» DOCUMENT PASSAGE

* * * * * * *

Will India’s GDP turn positive by Q4FY21? Here’s what analysts say

The economic outlook has improved with the Q2 gross domestic product (GDP) print, which indicates faster normalisation of the activities during the quarter with a stronger than expected pickup.

Overall, India’s economy recovered faster than expected in the September quarter as a pick-up in manufacturing helped GDP clock a lower contraction of 7.5 per cent. The GDP had contracted by a record 23.9 per cent in the first quarter of 2020-21 fiscal (April 2020 to March 2021) as the coronavirus lockdown badly hit the economic activity.

Commenting on the figures, market watchers said that the GDP print was better than expected. However, sustainability is the key, especially after the festive season.

Here what economists and market experts said on the GDP figures:

Mihir Vora, Director & Chief Investment Officer, Max Life Insurance

India marked a technical recession with a Q2 real GDP contraction of -7.5 per cent and nominal GDP at -4 per cent. The number is marginally better than expectations and reflected unlocking of the economy, improvement in activity levels and pent-up demand. The number also may look higher as the initial estimates take into account data for larger companies, which have done better than the medium and small enterprises. The revised numbers including smaller company data may be a notch lower, but these will be available only after a few quarters.

Rural sector remained the bright spot. Good improvement in manufacturing was also a positive. On the expenditure side, as a proportion of GDP, private consumption as well as investments remained lower than pre-Covid levels.

With the government spending likely to improve in H2FY21, we believe further improvement in growth numbers would be seen. We expect Q3 GDP at -1.5 to -2 per cent whereas Q4 growth may be marginally positive if there are no further Covid-induced lockdowns.

S Ranganathan, Head of Research, LKP Securities

The contraction in GDP at 7.5 per cent in Q2 was ahead of the market expectation, which was going in with a contraction of 9 per cent. Two-wheeler demand was robust and so was the cement demand. The data is in sync with the Q2 earnings and the commentary put out by several corporates.

VK Vijayakumar, Chief Investment Strategist at Geojit Financial Services

The 0.6 per cent expansion in manufacturing has come as a pleasant surprise. If this trend sustains, Q3 contraction will be very low and Q4 will post positive figures. If so, the annual contraction can be around 6 per cent. Sharp expansion in the first half of FY22 is on the cards. A ‘V’ shaped recovery in FY22 is in the realm of possibility. It is important to sustain the growth momentum.

* * * * * * *

» DATA TO EXAMINE

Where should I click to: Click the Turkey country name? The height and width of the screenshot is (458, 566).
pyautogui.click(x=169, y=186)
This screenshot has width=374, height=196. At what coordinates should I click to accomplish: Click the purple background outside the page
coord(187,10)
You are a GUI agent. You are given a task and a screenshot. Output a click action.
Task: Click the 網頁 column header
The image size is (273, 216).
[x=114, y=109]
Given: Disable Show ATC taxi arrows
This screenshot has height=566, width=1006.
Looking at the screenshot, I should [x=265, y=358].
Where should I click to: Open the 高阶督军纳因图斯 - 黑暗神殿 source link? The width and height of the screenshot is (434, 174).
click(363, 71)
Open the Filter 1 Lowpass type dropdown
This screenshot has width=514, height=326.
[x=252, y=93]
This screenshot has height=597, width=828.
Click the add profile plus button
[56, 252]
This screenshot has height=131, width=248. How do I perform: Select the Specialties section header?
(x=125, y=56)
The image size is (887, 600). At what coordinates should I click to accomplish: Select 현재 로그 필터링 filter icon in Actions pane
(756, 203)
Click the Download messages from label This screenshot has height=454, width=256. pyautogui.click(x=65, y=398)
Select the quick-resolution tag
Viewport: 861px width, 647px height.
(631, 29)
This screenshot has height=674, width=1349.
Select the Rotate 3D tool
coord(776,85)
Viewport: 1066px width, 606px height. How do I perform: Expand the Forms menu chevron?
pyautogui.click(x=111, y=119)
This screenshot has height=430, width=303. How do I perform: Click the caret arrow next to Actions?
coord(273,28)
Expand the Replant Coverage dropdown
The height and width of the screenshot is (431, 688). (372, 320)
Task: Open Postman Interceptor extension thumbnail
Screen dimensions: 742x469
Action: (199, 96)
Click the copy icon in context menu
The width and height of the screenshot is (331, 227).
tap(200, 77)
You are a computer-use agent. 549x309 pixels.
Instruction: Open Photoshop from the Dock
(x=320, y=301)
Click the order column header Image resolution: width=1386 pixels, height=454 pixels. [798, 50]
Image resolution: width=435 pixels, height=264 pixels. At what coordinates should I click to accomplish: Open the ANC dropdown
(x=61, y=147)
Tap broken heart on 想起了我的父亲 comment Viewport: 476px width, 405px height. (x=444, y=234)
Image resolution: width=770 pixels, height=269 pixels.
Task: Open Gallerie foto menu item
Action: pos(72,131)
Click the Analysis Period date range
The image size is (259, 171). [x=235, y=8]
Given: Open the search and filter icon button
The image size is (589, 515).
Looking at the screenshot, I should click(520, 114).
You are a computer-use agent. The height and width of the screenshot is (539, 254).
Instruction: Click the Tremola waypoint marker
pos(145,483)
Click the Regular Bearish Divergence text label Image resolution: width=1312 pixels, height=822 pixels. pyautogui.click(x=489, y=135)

* * * * * * *

Proceed with the article on analysts' views of India's GDP outlook by continuing it from where it stops.

B Gopkumar, MD & CEO, Axis Securities

September GDP print beat the market expectation with recovery in manufacturing that drives improvement in Q2, with a decent improvement seen in services. The agriculture sector continues to stand out during the quarter on better Kharif output. The growth outlook has improved with the Q2 GDP print. Now the market will look for sustainability of demand, especially after the festive season, and will be watchful of the high-frequency indicators.

Suman Chowdhury, Chief Analytical Officer, Acuité Ratings & Research

The significantly lower YoY contraction in Q2 GDP at 7.5 per cent compared with 23.9 per cent in Q1 has been largely in line with our expectations given the effect of pent up demand in the economy after a protracted lockdown in large parts of the country. Going forward, however, we believe that the revival momentum in Q3 and Q4 will be critically dependent on the pickup in private consumption during the festive season and a reduction in the intensity of the Covid pandemic. Any further resurgence of the pandemic and delay in the introduction of vaccines may constrain the expected GDP growth in Q3 and Q4.

Binod Modi, Head – Strategy, Reliance Securities

Better-than-expected GDP print is mainly supported by a strong rebound in manufacturing. While the 2QFY21 GDP print marks a sharp sequential rebound, the market will be focusing more about the prospects of recovery in 2HFY21. Given a 2.5 per cent drop in Core Industries output for Oct 2020 and a sharp 13 per cent drop in consumptions (private + govt) in 2QFY21, a meaningful recovery in Q3 FY21 looks to be doubtful. We note that consumptions have always played an important role over the years to support economic growth. Hence, a faster recovery in consumptions is utmost important.